Saved entries:
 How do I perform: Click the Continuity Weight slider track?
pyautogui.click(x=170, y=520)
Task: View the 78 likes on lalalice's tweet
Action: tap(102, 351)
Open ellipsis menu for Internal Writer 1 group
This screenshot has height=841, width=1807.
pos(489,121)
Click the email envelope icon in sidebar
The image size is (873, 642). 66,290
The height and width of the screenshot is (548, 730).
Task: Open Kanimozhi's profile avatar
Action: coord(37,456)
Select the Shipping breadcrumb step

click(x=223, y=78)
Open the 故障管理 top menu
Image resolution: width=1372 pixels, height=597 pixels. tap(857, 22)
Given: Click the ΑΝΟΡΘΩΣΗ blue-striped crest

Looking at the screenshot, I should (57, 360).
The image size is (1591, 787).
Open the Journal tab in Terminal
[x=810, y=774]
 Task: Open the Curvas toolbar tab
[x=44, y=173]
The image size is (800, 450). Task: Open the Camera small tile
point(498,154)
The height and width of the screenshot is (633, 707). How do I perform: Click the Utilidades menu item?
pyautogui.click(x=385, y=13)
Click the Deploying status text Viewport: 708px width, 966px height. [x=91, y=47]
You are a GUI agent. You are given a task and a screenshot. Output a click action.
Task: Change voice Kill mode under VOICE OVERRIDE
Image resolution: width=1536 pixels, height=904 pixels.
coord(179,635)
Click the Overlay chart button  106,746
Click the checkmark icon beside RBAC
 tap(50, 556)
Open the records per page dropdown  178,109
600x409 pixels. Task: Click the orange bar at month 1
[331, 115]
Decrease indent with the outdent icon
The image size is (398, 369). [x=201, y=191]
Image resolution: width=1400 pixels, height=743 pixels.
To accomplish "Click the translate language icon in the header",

- **About this task**: Starting at the line that contains "Open the Journal tab in Terminal", copy every line down to the last line of the records above, exactly as written.

- **Solution for this task**:
Open the Journal tab in Terminal
[x=810, y=774]
 Task: Open the Curvas toolbar tab
[x=44, y=173]
The image size is (800, 450). Task: Open the Camera small tile
point(498,154)
The height and width of the screenshot is (633, 707). How do I perform: Click the Utilidades menu item?
pyautogui.click(x=385, y=13)
Click the Deploying status text Viewport: 708px width, 966px height. [x=91, y=47]
You are a GUI agent. You are given a task and a screenshot. Output a click action.
Task: Change voice Kill mode under VOICE OVERRIDE
Image resolution: width=1536 pixels, height=904 pixels.
coord(179,635)
Click the Overlay chart button  106,746
Click the checkmark icon beside RBAC
 tap(50, 556)
Open the records per page dropdown  178,109
600x409 pixels. Task: Click the orange bar at month 1
[331, 115]
Decrease indent with the outdent icon
The image size is (398, 369). [x=201, y=191]
Image resolution: width=1400 pixels, height=743 pixels.
To accomplish "Click the translate language icon in the header",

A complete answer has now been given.